# ЗАДАНИЕ A
Верните все строки записей, в которых есть слово «Describe». Регистр учитывается.
____ ФРАГМЕНТ СТРАНИЦЫ
Двадцать шестого апреля Герман Геринг объявляет о начале кампании по «передаче богатств». Каждый еврей, имеющий более пяти тысяч рейхсмарок, обязан под угрозой ареста сообщить об этом властям.
На следующее утро гестаповцы приходят в банк Эфрусси. Они три дня изучают документацию. Согласно новым правилам (установленным тридцать шесть часов назад) бизнес для начала должен быть продан любым акционерам-арийцам. Кроме того, его следует продать со скидкой. Герру Штейнхаусеру, коллеге Виктора на протяжении двадцати восьми лет, задают вопрос: желает ли он выкупить доли евреев?
Со дня несостоявшегося плебисцита прошло всего шесть недель.
Да, говорит он в послевоенном интервью, рассказывая о своей роли в банке, разумеется, он выкупил эти доли. «Им ведь нужны были наличные для уплаты Reichsfluchtsteuer, налога на бегство из Рейха… Они предложили мне срочно выкупить свои доли, потому что это был самый быстрый способ получить наличные. А цена, которую Эфрусси и Винер получили за выход из бизнеса, была ‘совершенно адекватна’… Она составила 508 тысяч рейхсмарок… плюс, разумеется, 40 тысяч арианизационного налога».
Итак, 12 августа 1938 года «Эфрусси и компания» вычеркивается из реестра юридических лиц. В записях стоит одно-единственное слово: УНИЧТОЖЕНА. Спустя три месяца ее название меняется на Bankhaus СА Steinhausser. Под этим новым названием активы компании заново оцениваются, и на сей раз, при владельце-нееврее, стоимость их оказывается в шесть раз выше, чем была при евреях.
В Вене нет больше ни дворца Эфрусси, ни банка Эфрусси. Сама фамилия Эфрусси словно стерта из истории города.
________
____ СПИСОК ЗАПИСЕЙ
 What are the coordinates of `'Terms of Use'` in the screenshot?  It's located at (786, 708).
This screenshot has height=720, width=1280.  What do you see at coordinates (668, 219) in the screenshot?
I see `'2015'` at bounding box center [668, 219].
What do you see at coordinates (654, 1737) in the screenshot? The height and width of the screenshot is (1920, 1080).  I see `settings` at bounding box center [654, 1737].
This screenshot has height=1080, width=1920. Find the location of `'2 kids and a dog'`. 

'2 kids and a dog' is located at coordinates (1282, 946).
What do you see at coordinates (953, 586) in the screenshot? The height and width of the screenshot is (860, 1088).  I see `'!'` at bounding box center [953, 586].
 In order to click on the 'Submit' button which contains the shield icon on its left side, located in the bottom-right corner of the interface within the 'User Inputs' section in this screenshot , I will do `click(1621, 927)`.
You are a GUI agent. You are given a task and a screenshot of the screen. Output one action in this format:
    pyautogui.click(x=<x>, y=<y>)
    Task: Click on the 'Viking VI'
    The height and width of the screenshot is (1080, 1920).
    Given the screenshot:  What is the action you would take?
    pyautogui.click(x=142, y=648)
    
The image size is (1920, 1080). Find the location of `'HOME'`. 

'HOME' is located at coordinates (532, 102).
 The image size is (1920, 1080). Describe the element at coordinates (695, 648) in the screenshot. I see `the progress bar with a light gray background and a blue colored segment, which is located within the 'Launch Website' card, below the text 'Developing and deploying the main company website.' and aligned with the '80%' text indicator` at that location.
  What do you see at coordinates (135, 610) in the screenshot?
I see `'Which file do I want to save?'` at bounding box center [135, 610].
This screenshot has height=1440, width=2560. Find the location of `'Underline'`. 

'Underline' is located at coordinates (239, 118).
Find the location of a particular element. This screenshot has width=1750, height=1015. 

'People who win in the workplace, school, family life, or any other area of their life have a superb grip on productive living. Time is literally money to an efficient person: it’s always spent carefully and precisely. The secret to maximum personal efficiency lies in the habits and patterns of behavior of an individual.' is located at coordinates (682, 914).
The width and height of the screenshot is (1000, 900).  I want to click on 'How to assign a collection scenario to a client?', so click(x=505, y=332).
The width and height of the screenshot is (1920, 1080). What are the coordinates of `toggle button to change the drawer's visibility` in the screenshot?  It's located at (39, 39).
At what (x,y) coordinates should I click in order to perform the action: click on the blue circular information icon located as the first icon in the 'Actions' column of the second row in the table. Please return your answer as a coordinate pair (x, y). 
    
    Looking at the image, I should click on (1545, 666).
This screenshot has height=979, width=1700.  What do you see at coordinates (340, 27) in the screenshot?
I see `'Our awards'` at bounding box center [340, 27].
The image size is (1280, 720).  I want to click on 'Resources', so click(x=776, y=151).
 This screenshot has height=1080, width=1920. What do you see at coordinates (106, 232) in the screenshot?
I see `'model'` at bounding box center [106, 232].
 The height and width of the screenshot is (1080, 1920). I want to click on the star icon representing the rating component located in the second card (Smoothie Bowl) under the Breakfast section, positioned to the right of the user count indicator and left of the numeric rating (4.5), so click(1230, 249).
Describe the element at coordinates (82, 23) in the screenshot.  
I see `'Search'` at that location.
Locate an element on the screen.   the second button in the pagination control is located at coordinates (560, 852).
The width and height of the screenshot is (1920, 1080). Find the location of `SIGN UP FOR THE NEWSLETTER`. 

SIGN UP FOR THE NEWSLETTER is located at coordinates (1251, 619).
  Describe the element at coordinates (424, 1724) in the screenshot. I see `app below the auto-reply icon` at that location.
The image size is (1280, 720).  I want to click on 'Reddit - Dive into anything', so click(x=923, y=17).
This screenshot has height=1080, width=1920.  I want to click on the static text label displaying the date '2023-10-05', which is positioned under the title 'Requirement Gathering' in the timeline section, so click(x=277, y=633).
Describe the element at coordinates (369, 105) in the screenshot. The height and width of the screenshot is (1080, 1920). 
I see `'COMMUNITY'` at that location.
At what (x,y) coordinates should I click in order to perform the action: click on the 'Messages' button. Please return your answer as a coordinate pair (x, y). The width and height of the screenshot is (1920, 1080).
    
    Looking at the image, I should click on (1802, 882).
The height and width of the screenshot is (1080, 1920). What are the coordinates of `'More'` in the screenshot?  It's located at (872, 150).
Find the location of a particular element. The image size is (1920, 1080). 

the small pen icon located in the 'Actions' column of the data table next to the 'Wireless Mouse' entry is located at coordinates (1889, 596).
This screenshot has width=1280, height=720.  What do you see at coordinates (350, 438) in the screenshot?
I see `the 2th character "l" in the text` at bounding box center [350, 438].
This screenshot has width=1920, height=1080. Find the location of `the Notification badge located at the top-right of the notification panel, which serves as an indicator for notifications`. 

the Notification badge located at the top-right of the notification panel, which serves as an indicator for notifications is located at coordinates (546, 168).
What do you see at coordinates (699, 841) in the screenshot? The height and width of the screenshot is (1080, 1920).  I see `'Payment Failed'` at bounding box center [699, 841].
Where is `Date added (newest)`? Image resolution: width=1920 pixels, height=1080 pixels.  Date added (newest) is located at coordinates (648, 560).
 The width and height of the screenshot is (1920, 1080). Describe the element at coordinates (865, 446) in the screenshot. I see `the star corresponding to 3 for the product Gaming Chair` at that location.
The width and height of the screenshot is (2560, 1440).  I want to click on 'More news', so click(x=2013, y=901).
________
# ЗАДАНИЕ B
Какого числа, согласно тексту о банке Эфрусси, «Эфрусси и компания» вычеркнули из реестра юридических лиц?

# ОТВЕТ A
 The image size is (1920, 1080). Describe the element at coordinates (695, 648) in the screenshot. I see `the progress bar with a light gray background and a blue colored segment, which is located within the 'Launch Website' card, below the text 'Developing and deploying the main company website.' and aligned with the '80%' text indicator` at that location.
Describe the element at coordinates (82, 23) in the screenshot.  
  Describe the element at coordinates (424, 1724) in the screenshot. I see `app below the auto-reply icon` at that location.
Describe the element at coordinates (369, 105) in the screenshot. The height and width of the screenshot is (1080, 1920). 
 The width and height of the screenshot is (1920, 1080). Describe the element at coordinates (865, 446) in the screenshot. I see `the star corresponding to 3 for the product Gaming Chair` at that location.

# ОТВЕТ B
12 августа 1938 года.